Version française
Home     About     Download     Resources     Contact us    

This site is updated infrequently. For up-to-date information, please visit the new OCaml website at

Browse thread
Today's inflamatory opinion: exceptions are bad
[ Home ] [ Index: by date | by threads ]
[ Search: ]

[ Message by date: previous | next ] [ Message in thread: previous | next ] [ Thread: previous | next ]
Date: 2006-12-11 (15:55)
From: Richard Jones <rich@a...>
Subject: Re: [Caml-list] Today's inflamatory opinion: exceptions are bad
On Sun, Dec 10, 2006 at 06:27:37PM -0500, Chris King wrote:
> On 12/10/06, Richard Jones <> wrote:
> >On Sat, Dec 09, 2006 at 10:35:56PM -0500, Chris King wrote:
> >> One thing Java (sort of) gets right is keeping track of which
> >> exceptions a function can throw, making it easy to ensure that some
> >> deeply nested piece of code won't cause the entire application to die
> >> from some obscure exception.  I'd love to see a similar feature in
> >> O'Caml, whereby the exceptions which a function can raise are part of
> >> its type and are inferred and checked by the compiler.
> >
> >Oh please no!  Checked exceptions are the dumbest and most frustrating
> >feature of Java (and that's saying something - the Java language has
> >far more frustrations than most programming languages).

I'll moderate what I said before by adding that I now think there are
some exceptions which should never be ignored - for example, it seems
like it's always a mistake to ignore Not_found or End_of_file.  On the
other hand I would almost always want to ignore Sys_error, or else
catch it far away from its point of origin in a wrapper around the
whole program or an event handler.

[Data items]
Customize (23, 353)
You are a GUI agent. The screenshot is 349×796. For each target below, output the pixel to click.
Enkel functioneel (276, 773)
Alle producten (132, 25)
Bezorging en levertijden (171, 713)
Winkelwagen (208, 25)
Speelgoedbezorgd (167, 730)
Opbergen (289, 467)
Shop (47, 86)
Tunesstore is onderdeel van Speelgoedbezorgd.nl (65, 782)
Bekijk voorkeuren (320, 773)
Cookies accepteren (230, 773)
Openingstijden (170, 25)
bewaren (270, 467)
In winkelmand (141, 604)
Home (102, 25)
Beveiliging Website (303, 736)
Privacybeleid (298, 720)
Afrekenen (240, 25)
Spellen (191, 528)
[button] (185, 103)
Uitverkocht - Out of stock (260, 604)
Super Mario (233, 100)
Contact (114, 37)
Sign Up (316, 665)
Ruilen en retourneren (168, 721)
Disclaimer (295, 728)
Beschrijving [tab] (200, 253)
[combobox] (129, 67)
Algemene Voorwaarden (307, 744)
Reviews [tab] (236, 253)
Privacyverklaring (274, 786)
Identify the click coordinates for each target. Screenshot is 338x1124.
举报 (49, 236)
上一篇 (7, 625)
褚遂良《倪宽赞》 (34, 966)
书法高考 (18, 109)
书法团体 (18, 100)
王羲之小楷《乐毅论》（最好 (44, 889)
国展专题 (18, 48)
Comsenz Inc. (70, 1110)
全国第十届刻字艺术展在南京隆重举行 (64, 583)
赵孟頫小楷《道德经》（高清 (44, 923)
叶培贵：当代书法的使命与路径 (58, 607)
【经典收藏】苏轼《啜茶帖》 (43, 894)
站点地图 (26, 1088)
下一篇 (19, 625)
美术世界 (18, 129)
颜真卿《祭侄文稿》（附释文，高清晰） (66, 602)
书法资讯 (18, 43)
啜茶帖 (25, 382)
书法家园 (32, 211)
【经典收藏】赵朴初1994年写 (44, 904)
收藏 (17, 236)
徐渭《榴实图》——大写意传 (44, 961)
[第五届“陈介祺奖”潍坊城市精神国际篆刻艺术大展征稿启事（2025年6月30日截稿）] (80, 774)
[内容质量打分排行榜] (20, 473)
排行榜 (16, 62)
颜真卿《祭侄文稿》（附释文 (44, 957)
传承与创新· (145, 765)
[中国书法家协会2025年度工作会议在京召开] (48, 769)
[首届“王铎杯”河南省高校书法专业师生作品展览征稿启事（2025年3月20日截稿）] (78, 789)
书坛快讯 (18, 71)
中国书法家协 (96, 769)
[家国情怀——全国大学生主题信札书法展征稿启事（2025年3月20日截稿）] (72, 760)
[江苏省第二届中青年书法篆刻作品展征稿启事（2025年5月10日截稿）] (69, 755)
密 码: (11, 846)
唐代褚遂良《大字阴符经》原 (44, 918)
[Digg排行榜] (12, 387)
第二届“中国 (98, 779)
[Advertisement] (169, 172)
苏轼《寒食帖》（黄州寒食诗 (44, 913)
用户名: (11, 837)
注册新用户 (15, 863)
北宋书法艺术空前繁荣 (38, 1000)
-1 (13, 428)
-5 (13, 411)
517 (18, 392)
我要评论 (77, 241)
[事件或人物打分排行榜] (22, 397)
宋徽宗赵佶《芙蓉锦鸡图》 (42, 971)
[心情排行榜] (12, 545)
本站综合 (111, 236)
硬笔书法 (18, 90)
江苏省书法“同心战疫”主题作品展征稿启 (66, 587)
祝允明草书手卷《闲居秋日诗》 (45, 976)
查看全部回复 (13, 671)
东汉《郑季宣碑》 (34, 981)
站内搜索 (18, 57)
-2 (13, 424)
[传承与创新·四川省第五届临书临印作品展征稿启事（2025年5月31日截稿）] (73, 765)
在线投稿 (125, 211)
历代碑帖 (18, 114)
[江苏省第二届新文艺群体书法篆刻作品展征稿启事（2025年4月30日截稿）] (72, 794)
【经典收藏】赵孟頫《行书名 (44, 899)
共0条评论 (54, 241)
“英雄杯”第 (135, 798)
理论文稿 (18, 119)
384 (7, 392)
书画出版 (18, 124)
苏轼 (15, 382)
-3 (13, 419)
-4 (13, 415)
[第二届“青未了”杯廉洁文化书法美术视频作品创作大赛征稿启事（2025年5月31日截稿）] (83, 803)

• GOALS:
1) In the mailing list post on exceptions, translate this sentence into Spanish: "On the other hand I would almost always want to ignore Sys_error, or else catch it far away from its point of origin in a wrapper around the whole program or an event handler."
2) Pick up the mailing list post on exceptions after its last sentence and continue it.

• RESULTS FOR THE EXERCISE:
1) Por otro lado, casi siempre querría ignorar Sys_error, o bien capturarla lejos de su punto de origen, en un envoltorio alrededor de todo el programa o de un manejador de eventos.

2)
Perhaps though this is an argument that List.find and friends should
be returning 'a option, not an argument for all exceptions being bad.

> I fully agree.  Forcing the programmer to acknowledge the presence of
> every possible exception is annoying to write and makes for fragile
> code.  Hence I suggested exception inference... no extra effort is
> required on the part of the programmer and the code is not made
> fragile.  O'Caml provides the safety of checked types without the
> hassle of type declarations; in the same way it could provide the
> safety of checked exceptions without the hassle of exception
> declarations.

Agreed.  I'd like to see a detailed prototype.


Richard Jones, CTO Merjis Ltd.
Merjis - web marketing and technology -
Internet Marketing and AdWords courses - - NEW!
Merjis blog - - NEW!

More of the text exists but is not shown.